Events like this happen all too often in Cuba, but Dairon's case was extremely special. After the trial, held at the Municipal People's Court of Santiago de Cuba, judges Javier Mustelier Armiñán, Consuelo Tamayo Mexi and Osvaldo Álvarez Pérez decided to acquit him in Verdict No. 53 of February 8, 2021.
The acquittal constituted an unprecedented development given the arbitrary legal procedures of the Cuban judicial system, particularly with regards to political matters, but what was expressed in the ruling was even more surprising. According to the judicial argument issued by the judges to declare him innocent and included in the ruling, to which DIARIO DE CUBA had access, they stated: "The expressions of discontent that the accused shouted (...) did not constitute acts against authority, a public official or his agents, or assistants in the exercise of their functions … but rather form part of his convictions and political ideology."

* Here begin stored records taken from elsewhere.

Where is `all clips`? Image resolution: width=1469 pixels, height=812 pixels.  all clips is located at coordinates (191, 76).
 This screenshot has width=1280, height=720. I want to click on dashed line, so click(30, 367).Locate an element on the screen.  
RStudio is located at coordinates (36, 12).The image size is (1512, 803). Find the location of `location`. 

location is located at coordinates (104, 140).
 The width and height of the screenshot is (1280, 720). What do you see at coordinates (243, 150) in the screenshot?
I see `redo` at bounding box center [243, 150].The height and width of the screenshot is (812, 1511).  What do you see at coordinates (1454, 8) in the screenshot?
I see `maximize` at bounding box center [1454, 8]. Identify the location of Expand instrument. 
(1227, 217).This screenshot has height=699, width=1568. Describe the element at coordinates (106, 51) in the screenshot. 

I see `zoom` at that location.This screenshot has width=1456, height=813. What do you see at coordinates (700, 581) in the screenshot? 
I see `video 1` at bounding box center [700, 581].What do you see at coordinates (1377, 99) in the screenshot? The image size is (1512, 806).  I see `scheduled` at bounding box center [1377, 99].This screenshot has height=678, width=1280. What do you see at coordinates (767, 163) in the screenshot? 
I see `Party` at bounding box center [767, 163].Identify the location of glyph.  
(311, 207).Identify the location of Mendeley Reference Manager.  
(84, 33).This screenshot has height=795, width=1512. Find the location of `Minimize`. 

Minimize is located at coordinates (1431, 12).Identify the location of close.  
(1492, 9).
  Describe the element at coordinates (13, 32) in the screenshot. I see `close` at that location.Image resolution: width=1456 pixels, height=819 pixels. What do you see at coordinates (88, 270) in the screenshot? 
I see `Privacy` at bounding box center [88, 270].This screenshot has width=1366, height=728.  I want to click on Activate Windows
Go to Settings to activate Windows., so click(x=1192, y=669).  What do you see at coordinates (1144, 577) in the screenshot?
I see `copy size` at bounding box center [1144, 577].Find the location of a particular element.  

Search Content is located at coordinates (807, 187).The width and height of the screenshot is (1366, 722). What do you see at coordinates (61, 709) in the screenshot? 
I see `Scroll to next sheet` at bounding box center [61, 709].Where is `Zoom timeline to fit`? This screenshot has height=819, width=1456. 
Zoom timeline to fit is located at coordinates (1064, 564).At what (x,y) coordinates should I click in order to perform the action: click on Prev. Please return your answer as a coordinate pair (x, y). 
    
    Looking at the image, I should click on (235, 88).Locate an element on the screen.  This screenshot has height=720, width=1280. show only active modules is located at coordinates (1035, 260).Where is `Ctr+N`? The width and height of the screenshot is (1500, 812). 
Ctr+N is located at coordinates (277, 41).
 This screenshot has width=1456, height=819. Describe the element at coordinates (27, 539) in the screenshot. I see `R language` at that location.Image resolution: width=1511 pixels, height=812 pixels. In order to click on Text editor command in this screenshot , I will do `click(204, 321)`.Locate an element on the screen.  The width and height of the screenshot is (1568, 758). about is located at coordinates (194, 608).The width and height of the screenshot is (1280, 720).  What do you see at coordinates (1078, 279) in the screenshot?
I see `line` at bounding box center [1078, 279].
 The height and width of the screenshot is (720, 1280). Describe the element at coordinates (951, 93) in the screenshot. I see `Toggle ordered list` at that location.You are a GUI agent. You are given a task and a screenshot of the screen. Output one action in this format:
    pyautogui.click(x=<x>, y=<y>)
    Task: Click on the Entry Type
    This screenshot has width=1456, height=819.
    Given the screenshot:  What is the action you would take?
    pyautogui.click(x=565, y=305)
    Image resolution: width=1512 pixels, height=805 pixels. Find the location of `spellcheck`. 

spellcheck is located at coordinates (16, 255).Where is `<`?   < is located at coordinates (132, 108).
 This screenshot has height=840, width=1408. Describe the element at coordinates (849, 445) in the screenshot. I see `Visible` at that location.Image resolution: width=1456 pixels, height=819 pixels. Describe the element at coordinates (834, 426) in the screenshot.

What does the regime mean by 'contempt'?
The crime of contempt, specifically in the form presented in the previous case, is set down in Article 144, Sections 1 and 2 of the Cuban Penal Code (CP). In summary, the law considers contempt any oral or written expression by a citizen of an authority, public official, or their agents or assistants. Of course, the PC is interpreted liberally by authorities who deem any expression "against" the regime an offense or a direct insult.
The law also specifies that if the expression is directed at the president of the Council of State, the president of the National Assembly of Popular Power (ANPP), members of the Council of State, the Council of Ministers, or the deputies of the ANPP, the sanction may be more severe: up to three years of incarceration.
In its eagerness to cover up a totalitarian system with a veneer of the rule of law, the Cuban regime has flooded the set of laws that govern the country with ones that punish the slightest dissent. The logic is simple: the Government creates laws that shield it against any threat, including a simple phrase such as "Patria y Vida" (Homeland and Life). Contempt, as a crime, violates even the simplest forms of the freedom of expression, such as criticism. The sweeping purview of said law, as with others found in the PC, is only possible thanks to a deliberate ambiguity in its wording.
This is why the United Nations Working Group on Arbitrary Detention, in its Opinions 63/2019 and 4/2020 referring to Cuba, describes it as an "extremely vague" crime, because it "lacks the … precision sufficient to provide the population with legal certainty." In other words, the concept of contempt is so ambiguous that no one can be sure when they are committing it Then the authorities step in and grant themselves license to interpret the law however it behooves them.
What does the ruling regarding Dairon Duque de Estrada represent?
In practical terms, nothing; in symbolic terms, a lot.
In Cuba, precedent is not considered a source of law. Therefore, the sentence handed down by the Municipal People's Court of Santiago de Cuba will not serve for judges to act in the same way in similar cases. Nevertheless, the decision issued in Dairon Duque de Estrada’s case does mark a shift in the interpretation of the law that can be invoked by lawyers in subsequent cases.
Moreover, the fact that several judges agreed to reject the crime of contempt as it has been wielded by the regime ruptures the judicial coherence with which dissent is criminalized in Cuba. This, on a symbolic level, represents a great victory for those fighting for the right to freedom of expression on the island.